All patients presented with non-specific prodromal symptoms and significant kidney injury. In three out of the four there was a substantial improvement in kidney function following therapy, while one patient remained dialysis dependant.

Anti-GBM antibodies are considered diagnostic for Goodpasture’s disease and it has been suggested that the level of anti-GBM antibodies correlates with long term prognosis [11]. In addition, there are case reports of low levels of anti-GBM antibodies being associated with an indolent disease process [12]. Anti-GBM antibodies are found in co-existence with ANCA [13] in up to 5% of ANCA positive subjects and in one series all of the biopsied patients showed evidence of linear antibody deposition [13]. It is notable that 18% of these double positive patients reported were not biopsied, meaning that some may have had lacked linear staining on the GBM as we have described.

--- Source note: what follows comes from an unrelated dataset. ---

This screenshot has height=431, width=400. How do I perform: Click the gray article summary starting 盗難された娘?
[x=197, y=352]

Interestingly, none of the patients described with creatinine levels > 500 μmol/ recovered kidney function following immunosuppression with or without adjunctive plasma exchange. This is in contrast with our patients in whom kidney function recovery was found in the majority.

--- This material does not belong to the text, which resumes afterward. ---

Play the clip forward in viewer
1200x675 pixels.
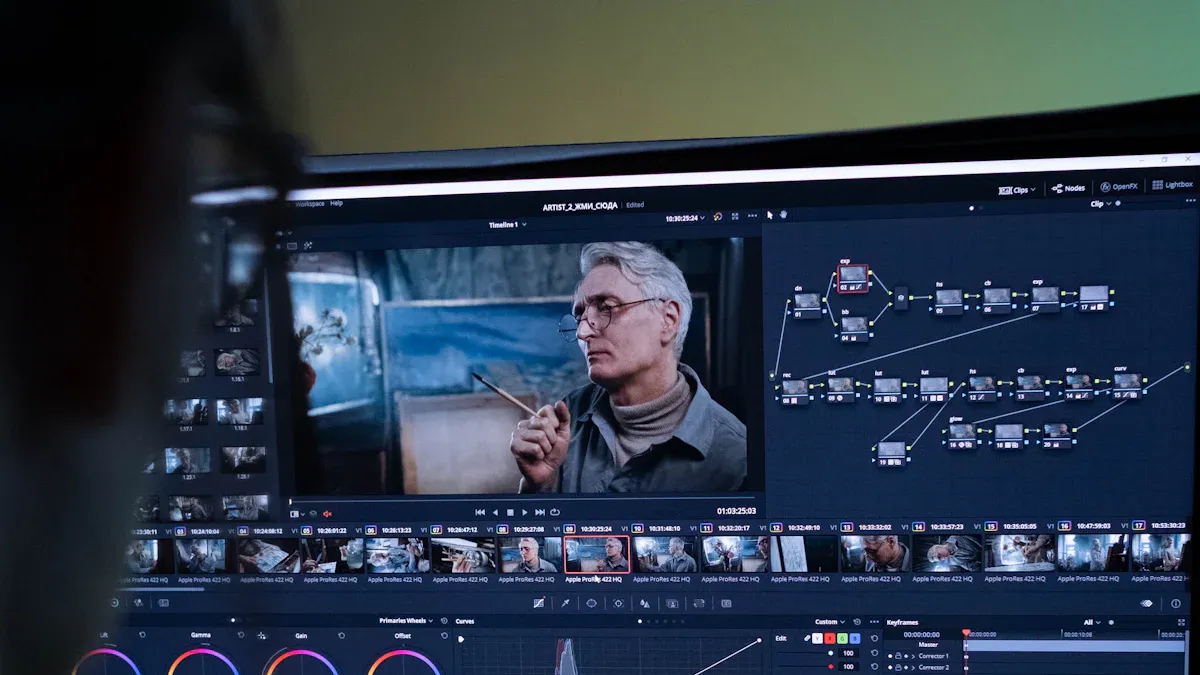tap(524, 512)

All of our patients had binding to recombinant alpha3 (IV) collagen, and in both tested to collagenase solubilised human GBM, demonstrating that these antibodies were similar with those found in typical anti-GBM disease. In addition, in 2 they bound primate kidney in a linear fashion- another standardised assay for detecting anti-GBM antibodies. Previous reports have shown that in double positive(ANCA and anti-GBM antibody) patients there may be a broader specificity to the anti-GBM antibodies and that titres are lower than in anti-GBM disease alone [14], however in two of our subjects high anti-GBM titres were found.

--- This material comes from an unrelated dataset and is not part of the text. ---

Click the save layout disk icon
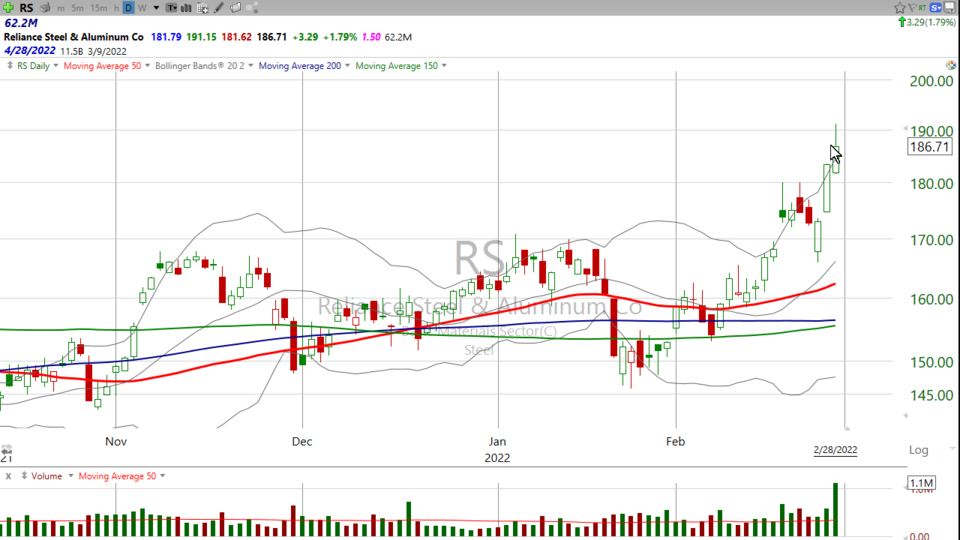The height and width of the screenshot is (540, 960). [x=950, y=8]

The reason for the lack of linear binding in vivo is intriguing, but the ability of the antibodies to bind fixed primate kidney and collagenase digested human GBM, suggests that one possible reason is that the patients do not express the required epitope to allow antibody binding. In the native GBM, the cryptic nature of the antigenic epitopes is related to the quaternary structure of the of alpha 3(IV) hexamers. Whilst autoantibodies can bind some monomer containing hexamers (M-hexamers), they cannot bind those containing both monomers and dimers (D-hexamers) [15]. Alteration in the proportion of M and D hexamers in the ABM is one possible explanation for the variation in pulmonary haemorrhage seen in some patients with Goodpasture’s disease [16] and there may be a lack of exposure of the appropriate M hexamers in our subjects’ GBM, preventing antibody binding in vivo. This may also explain the cases of anti-GBM antibody presenting with only pulmonary haemorrhage [17]. Interestingly, in both of the patients tested, binding to whole collagenase solubilised GBM demonstrated binding to dimers only and not monomers (Additional file 1: Figure S1). However, this raises the question as to how the immune response to alpha3 (IV) was generated initially, which may have involved some degradation of GBM following the pauci-immune glomerular insult, or indeed exposure of epitopes from the ABM. An experimental model in which T cell mediated anti-GBM damage is induced without deposited antibodies has been described, which may provide a potential disease mechanism [18]. Finally, there is the possibility that the antigenic epitope or IgG were not exposed by the standard histological processing following collection of the sample into formalin, although they were all treated in conventional ways, and both immunofluorescence and immunoperoxidase detection of linear IgG were negative (Figs. 1-2 and Additional file 2: Figure S2), while IgG staining of tubular protein droplets and interstitial cells was observed making a processing issue less likely (Additional file 3: Figure S3). These findings have implications for clinical practice, suggesting we should obtain histological confirmation of disease so that patients can be appropriately counselled and managed.